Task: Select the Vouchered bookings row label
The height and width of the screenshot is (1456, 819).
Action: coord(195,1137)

-*-

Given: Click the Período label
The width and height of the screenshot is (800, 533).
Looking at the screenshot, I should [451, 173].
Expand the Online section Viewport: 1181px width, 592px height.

-*-

Using the entries above, give back exactly the line containing "Given: Click the Período label", the line containing "Expand the Online", and every line between them, and nothing else.

### Final answer
Given: Click the Período label
The width and height of the screenshot is (800, 533).
Looking at the screenshot, I should [451, 173].
Expand the Online section Viewport: 1181px width, 592px height.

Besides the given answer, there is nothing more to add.